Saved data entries
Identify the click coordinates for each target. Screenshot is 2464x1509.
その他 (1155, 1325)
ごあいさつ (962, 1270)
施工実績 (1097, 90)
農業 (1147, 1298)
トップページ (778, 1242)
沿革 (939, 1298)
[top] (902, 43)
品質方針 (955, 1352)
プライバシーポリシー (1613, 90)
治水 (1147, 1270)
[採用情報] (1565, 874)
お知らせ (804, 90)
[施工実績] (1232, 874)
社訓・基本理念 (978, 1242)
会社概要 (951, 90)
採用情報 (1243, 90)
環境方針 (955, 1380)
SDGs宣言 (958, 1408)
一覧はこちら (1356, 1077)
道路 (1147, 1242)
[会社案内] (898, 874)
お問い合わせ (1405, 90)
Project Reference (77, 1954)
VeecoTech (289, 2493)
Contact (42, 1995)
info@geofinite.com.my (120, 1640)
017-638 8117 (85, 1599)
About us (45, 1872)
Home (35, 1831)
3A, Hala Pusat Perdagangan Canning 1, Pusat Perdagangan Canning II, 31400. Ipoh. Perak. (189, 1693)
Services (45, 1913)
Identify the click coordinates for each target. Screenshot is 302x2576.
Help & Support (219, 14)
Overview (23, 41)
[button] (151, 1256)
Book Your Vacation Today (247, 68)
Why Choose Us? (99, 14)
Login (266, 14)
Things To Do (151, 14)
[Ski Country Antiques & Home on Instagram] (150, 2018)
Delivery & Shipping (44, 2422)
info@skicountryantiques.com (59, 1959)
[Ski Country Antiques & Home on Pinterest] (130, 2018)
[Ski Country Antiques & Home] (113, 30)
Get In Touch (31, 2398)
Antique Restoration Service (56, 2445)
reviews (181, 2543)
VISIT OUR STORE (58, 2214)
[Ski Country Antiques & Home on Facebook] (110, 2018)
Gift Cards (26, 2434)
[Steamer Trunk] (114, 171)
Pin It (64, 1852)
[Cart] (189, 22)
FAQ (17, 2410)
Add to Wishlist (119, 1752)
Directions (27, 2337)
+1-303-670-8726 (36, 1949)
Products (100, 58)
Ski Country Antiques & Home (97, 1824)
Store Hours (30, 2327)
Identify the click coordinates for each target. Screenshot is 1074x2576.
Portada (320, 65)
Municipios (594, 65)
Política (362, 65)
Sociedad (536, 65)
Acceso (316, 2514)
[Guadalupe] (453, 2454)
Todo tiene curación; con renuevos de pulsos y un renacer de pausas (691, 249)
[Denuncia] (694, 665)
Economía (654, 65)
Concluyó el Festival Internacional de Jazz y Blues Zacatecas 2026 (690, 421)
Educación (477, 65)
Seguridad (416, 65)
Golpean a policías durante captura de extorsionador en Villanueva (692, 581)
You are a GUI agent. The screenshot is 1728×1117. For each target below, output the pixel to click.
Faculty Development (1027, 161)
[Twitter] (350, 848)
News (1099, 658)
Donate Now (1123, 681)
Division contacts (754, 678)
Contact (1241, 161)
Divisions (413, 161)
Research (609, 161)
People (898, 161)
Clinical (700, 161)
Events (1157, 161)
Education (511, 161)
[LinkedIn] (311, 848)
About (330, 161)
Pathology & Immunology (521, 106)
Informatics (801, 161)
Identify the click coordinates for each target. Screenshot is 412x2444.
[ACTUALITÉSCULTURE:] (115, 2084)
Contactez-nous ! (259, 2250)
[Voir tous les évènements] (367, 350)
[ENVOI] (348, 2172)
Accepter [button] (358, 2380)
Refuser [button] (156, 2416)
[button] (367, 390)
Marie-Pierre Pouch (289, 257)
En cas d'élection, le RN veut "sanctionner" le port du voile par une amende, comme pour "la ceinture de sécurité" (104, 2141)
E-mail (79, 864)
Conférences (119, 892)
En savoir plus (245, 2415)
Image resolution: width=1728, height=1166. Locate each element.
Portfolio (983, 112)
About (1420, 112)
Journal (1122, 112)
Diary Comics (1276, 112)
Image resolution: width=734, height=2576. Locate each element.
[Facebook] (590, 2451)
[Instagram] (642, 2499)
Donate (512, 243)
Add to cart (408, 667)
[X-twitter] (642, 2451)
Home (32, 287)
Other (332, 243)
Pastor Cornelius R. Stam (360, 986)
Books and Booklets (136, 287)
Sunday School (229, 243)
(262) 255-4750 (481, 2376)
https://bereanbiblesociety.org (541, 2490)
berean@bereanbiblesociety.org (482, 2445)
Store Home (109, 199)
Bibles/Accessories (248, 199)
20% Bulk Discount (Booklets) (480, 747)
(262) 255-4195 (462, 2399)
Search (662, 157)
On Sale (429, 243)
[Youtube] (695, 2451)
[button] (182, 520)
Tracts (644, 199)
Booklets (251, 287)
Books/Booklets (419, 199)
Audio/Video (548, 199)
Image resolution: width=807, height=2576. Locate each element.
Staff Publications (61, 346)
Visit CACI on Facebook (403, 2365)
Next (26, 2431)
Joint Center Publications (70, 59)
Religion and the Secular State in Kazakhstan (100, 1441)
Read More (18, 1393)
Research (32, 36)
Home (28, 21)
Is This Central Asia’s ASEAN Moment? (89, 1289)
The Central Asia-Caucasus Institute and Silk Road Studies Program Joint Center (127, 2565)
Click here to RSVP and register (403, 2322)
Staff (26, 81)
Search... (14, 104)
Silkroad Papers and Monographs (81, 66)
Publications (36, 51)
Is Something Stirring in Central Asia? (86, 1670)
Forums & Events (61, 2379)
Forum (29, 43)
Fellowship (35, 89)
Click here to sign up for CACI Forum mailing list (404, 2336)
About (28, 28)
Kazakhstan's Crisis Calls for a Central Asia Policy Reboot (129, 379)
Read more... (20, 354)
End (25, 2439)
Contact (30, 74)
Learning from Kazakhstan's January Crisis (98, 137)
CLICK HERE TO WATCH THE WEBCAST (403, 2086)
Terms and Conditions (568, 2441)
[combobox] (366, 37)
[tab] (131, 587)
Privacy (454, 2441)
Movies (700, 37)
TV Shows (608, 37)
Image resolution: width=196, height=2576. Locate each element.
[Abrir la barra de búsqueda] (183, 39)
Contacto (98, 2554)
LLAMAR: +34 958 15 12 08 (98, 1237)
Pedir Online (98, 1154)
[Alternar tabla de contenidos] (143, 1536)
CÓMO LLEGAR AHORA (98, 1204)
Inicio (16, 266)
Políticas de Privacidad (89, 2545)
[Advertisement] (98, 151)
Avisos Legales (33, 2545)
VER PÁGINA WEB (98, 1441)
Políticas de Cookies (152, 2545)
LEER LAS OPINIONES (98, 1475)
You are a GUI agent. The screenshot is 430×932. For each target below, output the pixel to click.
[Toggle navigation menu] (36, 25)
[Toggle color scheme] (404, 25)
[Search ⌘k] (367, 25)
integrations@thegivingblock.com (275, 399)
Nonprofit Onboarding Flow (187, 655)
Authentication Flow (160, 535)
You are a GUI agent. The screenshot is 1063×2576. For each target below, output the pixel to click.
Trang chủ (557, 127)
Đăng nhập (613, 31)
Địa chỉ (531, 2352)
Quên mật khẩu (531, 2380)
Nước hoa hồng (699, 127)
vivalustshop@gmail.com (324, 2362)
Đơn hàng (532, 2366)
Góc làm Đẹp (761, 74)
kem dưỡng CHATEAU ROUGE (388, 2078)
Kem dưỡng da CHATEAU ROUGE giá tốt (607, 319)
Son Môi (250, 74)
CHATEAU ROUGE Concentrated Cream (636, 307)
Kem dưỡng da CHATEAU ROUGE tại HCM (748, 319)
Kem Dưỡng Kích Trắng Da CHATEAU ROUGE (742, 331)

Problem -
Please report every line of the records above that contains the word "Central".

Expected answer -
Is This Central Asia’s ASEAN Moment? (89, 1289)
The Central Asia-Caucasus Institute and Silk Road Studies Program Joint Center (127, 2565)
Is Something Stirring in Central Asia? (86, 1670)
Kazakhstan's Crisis Calls for a Central Asia Policy Reboot (129, 379)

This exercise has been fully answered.